Hallo,  ich habe Rainers Beitrag gelesen und auch verstanden. Das Interface/Treiber hat einen entsprechenden Einfluß, das war mir von Anfang an klar. Nur eine qualifizierte Aussage, wo der Unterschied liegt, habe ich in der Siemens-Doku nicht bekommen.  Die Anlage läuft bereits so wie sie ist und ich bin nicht derjenige, der da andeutungsweise zu entscheiden hat, ob man da ein Repeater reinbaut oder ob da eine andere CPU einbauen kann.  Ich habe die Fragestelltung auf den Tisch bekommen, warum man dort nicht einfach die HMI-Kommunikation von DP auf MPI umstellen kann. Dabei bleibt die gesamte Hardware gleich, das Interface auf der SPS und auch auf dem HMI. Ergo ist der gesamte RS-485 Bus identisch und soll dann plötzlich nur noch 1/20 so weit funktionieren?  Oder um es mal mit Ethernet zu vergleichen: Es kommt keiner auf die Idee, das IP auf der Standardlänge funktioniert und IPX dann plötzlich nur auf 5m.   Gruß Andreas


----------



## Rainer Hönle (20 September 2009)

Demzufolge ist eine galvanisch getrennte Schnittstelle dasselbe wie eine galvanisch nicht getrennte?
Hast du schon mal überlegt, ob Siemens die Länge vielleicht aus Gründen der Rückwirkung auf die Schnittstelle limitiert?

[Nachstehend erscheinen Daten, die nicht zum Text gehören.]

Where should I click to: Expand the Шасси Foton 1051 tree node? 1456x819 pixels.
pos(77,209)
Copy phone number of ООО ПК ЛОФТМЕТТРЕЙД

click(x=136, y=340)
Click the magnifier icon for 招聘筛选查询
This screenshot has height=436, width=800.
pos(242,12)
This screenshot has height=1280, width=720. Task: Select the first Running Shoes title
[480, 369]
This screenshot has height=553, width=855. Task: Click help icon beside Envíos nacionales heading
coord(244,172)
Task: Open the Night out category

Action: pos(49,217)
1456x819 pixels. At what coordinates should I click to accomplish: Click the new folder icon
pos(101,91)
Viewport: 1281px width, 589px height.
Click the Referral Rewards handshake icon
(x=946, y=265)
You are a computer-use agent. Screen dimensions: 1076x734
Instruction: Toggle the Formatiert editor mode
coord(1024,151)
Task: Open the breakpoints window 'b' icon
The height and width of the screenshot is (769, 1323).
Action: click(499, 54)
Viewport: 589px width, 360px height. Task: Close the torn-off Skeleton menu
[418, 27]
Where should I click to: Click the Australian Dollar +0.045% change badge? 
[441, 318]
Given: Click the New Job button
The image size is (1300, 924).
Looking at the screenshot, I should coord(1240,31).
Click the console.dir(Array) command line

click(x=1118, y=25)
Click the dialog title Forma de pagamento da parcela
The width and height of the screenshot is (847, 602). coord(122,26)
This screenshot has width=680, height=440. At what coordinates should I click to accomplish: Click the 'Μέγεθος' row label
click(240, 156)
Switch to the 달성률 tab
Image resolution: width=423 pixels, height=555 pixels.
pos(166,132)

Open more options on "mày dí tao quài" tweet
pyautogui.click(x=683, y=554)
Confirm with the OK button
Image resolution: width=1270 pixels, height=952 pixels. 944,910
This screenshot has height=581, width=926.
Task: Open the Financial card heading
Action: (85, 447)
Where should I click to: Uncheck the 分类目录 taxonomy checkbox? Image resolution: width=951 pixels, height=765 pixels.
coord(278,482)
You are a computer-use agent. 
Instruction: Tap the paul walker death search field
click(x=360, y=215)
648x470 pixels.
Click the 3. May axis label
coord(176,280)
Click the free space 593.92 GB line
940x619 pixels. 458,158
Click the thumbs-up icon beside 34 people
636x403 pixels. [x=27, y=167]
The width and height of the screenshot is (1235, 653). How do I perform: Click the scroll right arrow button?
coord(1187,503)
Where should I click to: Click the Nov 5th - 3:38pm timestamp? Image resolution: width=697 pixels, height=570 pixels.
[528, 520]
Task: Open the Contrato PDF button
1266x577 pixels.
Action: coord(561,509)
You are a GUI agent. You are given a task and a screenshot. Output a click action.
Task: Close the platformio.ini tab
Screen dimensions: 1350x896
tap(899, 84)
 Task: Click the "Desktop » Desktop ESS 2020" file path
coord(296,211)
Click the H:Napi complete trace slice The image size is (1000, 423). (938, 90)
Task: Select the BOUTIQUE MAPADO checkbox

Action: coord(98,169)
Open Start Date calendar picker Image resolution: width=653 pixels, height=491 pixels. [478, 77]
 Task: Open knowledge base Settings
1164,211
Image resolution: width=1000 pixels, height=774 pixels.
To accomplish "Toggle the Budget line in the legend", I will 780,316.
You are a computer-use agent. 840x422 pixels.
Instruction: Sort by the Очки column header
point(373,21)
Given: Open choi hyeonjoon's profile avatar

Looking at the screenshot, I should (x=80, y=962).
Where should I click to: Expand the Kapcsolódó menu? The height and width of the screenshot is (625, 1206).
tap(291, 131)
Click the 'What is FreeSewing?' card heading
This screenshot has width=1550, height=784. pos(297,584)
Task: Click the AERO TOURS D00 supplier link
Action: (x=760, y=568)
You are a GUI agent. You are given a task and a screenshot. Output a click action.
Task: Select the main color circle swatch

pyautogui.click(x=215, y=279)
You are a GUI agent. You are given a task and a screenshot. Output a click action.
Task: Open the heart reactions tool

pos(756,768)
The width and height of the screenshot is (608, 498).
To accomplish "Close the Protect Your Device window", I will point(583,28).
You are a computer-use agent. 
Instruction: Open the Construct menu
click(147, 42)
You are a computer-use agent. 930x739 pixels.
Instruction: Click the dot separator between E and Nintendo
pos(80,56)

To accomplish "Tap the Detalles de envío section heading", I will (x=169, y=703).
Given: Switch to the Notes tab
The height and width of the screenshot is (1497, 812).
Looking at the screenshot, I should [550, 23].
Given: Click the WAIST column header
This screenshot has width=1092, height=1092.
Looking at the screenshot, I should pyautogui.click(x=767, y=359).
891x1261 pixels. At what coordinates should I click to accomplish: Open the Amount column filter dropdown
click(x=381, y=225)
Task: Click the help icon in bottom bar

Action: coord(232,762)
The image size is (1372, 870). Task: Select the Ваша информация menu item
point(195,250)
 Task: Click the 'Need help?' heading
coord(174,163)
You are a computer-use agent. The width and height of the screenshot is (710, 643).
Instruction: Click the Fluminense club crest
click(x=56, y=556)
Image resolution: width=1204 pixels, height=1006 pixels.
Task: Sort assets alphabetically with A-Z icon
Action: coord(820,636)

Es soll wirklich Schnittstellen an der SPS geben, die "gestorben werden". 
Wer sagt eigentlich, dass die interne Beschaltung der MPI-Schnittstelle bei deiner CPU dieselbe ist wie bei DP? Es geht hier nicht um die äußeren sondern um die inneren Werte der Schnittstellen.


----------



## HaDi (20 September 2009)

Auf welche Siemens-Doku beziehst du dich denn ?

Hier bestätigt Siemens doch ganz klar, dass es an der galvanischen Trennung liegt:


> *Maximale Leitungslänge eines MPI-Subnetzes:
> *Die maximale Leitungslänge in einem MPI-Subnetz beträgt 50m bis zu einer Baudrate von 187,5 kBaud bei nicht potentialgetrennten Schnittstellen. Zwischen Teilnehmern mit potentialgetrennter MPI-Schnittstelle kann die Länge eines Leitungssegmentes maximal 1000m betragen, wenn die Übertragungsgeschwindigkeit von 187,5 kBaud nicht überschritten wird.
> Die Teilnehmer mit potentialgetrennten Schnittstellen sind alle S7-400 und S7-300 CPUs, bei denen sich die MPI-Schnittstelle auch auf PROFIBUS umstellen lässt (integrierte MPI/DP-Schnittstelle).


Grüße von HaDi


----------



## PN/DP (20 September 2009)

*Auszüge aus Siemens-Handbüchern*

[EDIT] HaDi hat schon in #15 eine eindeutige Quelle angegeben, während ich dieses Posting 
zusammenstelle. Das soll nun nicht umsonst gewesen sein.  [/EDIT]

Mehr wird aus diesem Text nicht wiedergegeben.